FPA prison source continued: “We who work with the prisoners are afraid; the prison is posing a threat to us because if there’s a jail-break we wouldn’t be able to contain them.”

The lack of cells to hold incoming inmates at the Monrovia Central Prison is now giving absolute freedom to suspected criminals and offenders of the law to gallivant in communities despite the security threats they may pose to citizens.

An officer of the Bureau of Correction and Rehabilitation confirmed to FrontPageAfrica that the Monrovia Central Prison has begun rejecting suspects committed by the courts to the prison center on ground that only suspects of certain crimes (crimes considered grave) would be accepted and committed to the prison.

Of recent, over 20 defendants were denied by the Superintendent of the Central Prison – something which the court has described as undermining the justice system.

Speaking to FPA, stipendiary magistrate of the Monrovia City Court Judge Kennedy Peabody disclosed that the decision of the prison superintendent to refuse incoming inmates was portraying the court as a toothless bull dog.

He averred that the Court was meant to hear and adjudicate cases and also to imprison breakers of the law.

“The Prison Superintendent said that this is not one of the crimes to commit the defendant. This is ridiculous because there are several aggravated assault cases that need to addressed,” Magistrate Peabody asserted.

Judge Peabody said the County Attorney on several occasions has intervened in making sure that defendants are incarcerated.

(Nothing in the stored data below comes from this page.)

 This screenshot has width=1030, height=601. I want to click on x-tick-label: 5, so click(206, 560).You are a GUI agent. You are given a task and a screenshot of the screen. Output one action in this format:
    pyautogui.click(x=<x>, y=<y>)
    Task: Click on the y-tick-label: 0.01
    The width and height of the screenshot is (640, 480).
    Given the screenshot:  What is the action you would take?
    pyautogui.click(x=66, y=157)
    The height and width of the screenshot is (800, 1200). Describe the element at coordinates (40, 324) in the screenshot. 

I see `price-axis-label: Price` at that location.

“I told my officers that whenever they take a defendant to the prison and the prison superintendent refuses to accept the defendant, that defendant should be left alone,” magistrate Peabody said.

The magistrate of the Monrovia City Court lamented that if the situation is not averted, any criminal could walk away anytime.

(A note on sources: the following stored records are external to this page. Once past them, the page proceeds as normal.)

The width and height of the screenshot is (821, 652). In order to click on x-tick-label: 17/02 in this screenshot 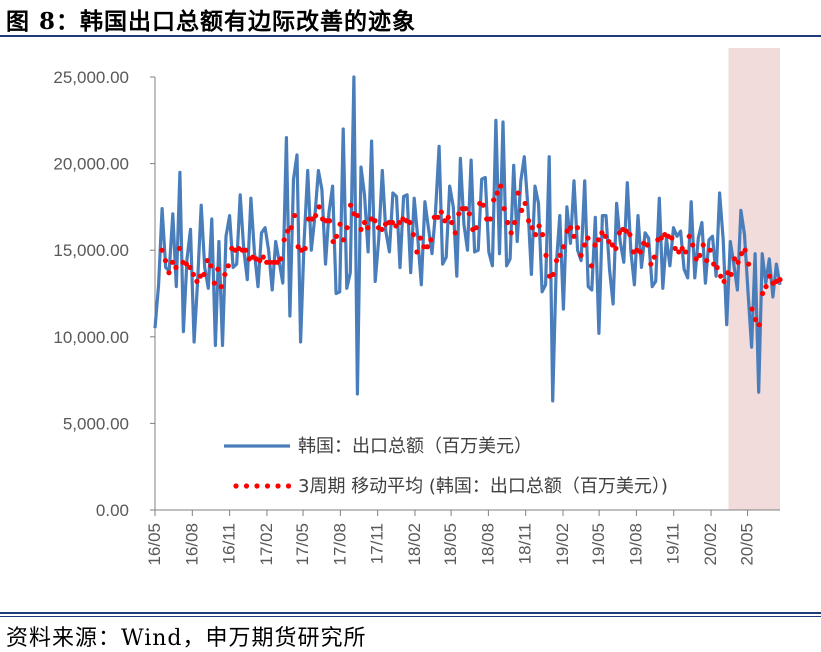, I will do `click(266, 544)`.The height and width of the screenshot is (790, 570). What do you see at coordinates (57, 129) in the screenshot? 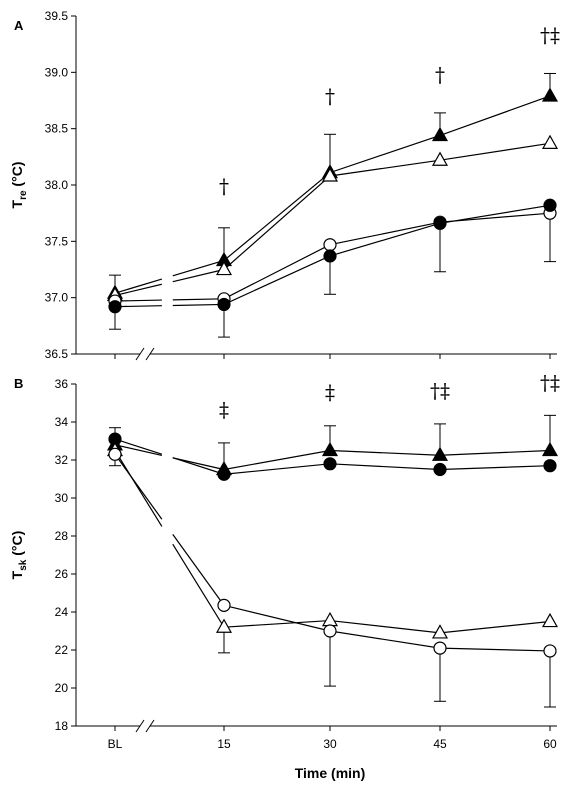
I see `y-tick-label: 38.5` at bounding box center [57, 129].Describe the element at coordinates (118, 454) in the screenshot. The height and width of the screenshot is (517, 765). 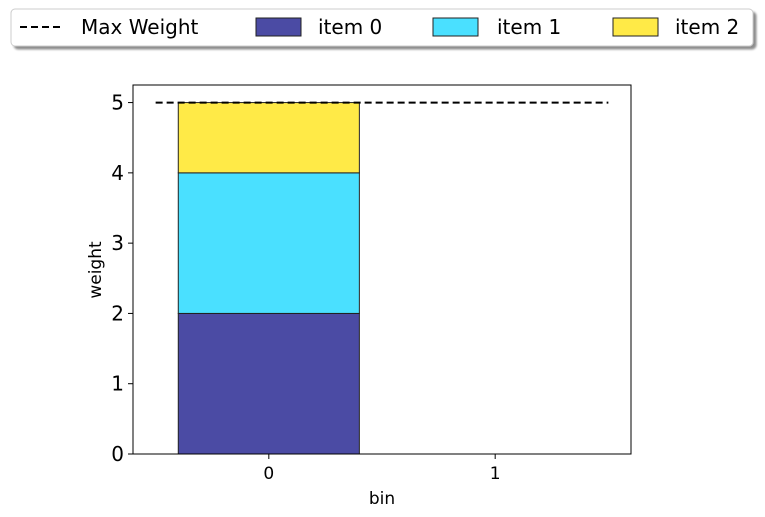
I see `y-tick-label-0: 0` at that location. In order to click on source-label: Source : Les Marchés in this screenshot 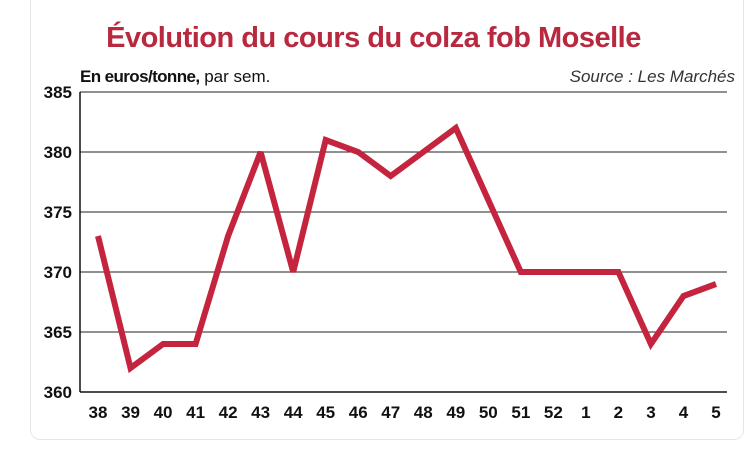, I will do `click(652, 76)`.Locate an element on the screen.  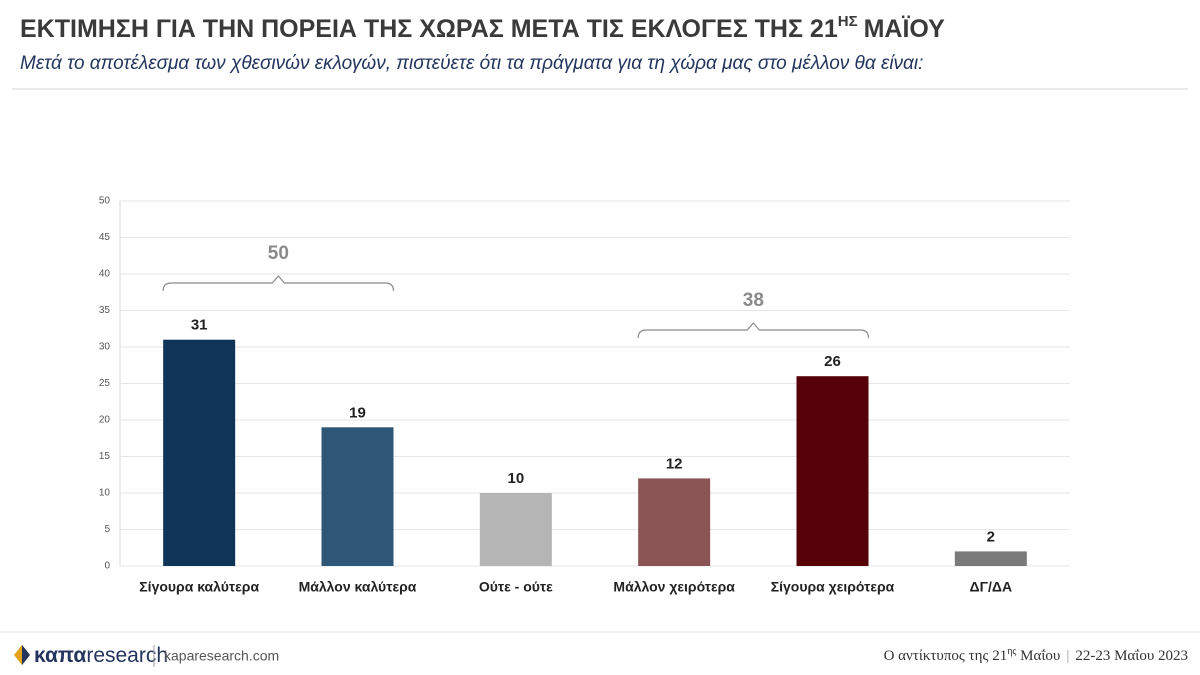
x-tick-label: Μάλλον χειρότερα is located at coordinates (674, 587).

“It would also create problem in the communities.”

“There are two sides to a coin, there are complaints of prison over crowdedness, but for the community, if someone commits aggravated assault and you allow them to go, they will take the law in their own hands because they know they will not be imprisoned,” he added.

Magistrate Peabody recommended the construction of a new prison compound taking into consideration the increasing population in Monrovia.

According to him, if the prison compound refuses suspects, one will think that the judges are being bribed.

It can be recalled Solicitor General clarified to FrontPage Africa that her offices at no time instructed the Superintendent of the Monrovia Central Prison to reject anyone committed to the prison by the courts.

In January of this year the Solicitor General Cllr. Betty M. Lamin-Blamo, was contacted on the over crowdedness of the prison she disclosed that there was a memorandum of understanding in June 2016 that sought to control how Writ of arrest was issued. This, according to her, was intended to address the over crowdedness of prisons.

Amnesty International – an international human rights watchdog – has continuously lamented the appalling condition of the Monrovia Central Prison.

Amnesty International reported that the Monrovia Central Prison – the second biggest prison in the country is currently holding more than twice its capacity.

The situation, according to Amnesty International, is forcing inmates to sleep in shifts because there is not enough room to lie down.

Adequate supply of food, water and health care has been a major challenge for the prison.

At the November opening of the Ninth Judicial Circuit Court, Bong County, Resident Judge Boimah Kontoe said the prison accommodates 100 inmates, but has 194 inmates.

Of the 194 inmates, 64 are convicts and 130 are pre-trial detainees. When the prison is overcrowded, it’s easy for inmates to escape, he said.

In January, 23 prisoners escaped. Eleven were caught, but others are still at-large, he said.

 “Some of those who usually escaped prison are hardened criminals who may put our citizens in harm’s way,” he said.   

An overcrowded prison is worrisome because it could lead to jailbreak, the judge said.

“We have to work as a Circuit to ensure that the figure is gradually reduced as cases may require,” Kontoe said.

Kontoe urged public defenders to effectively file motions on behalf of clients who remain in pre-trail detention beyond the statutory period.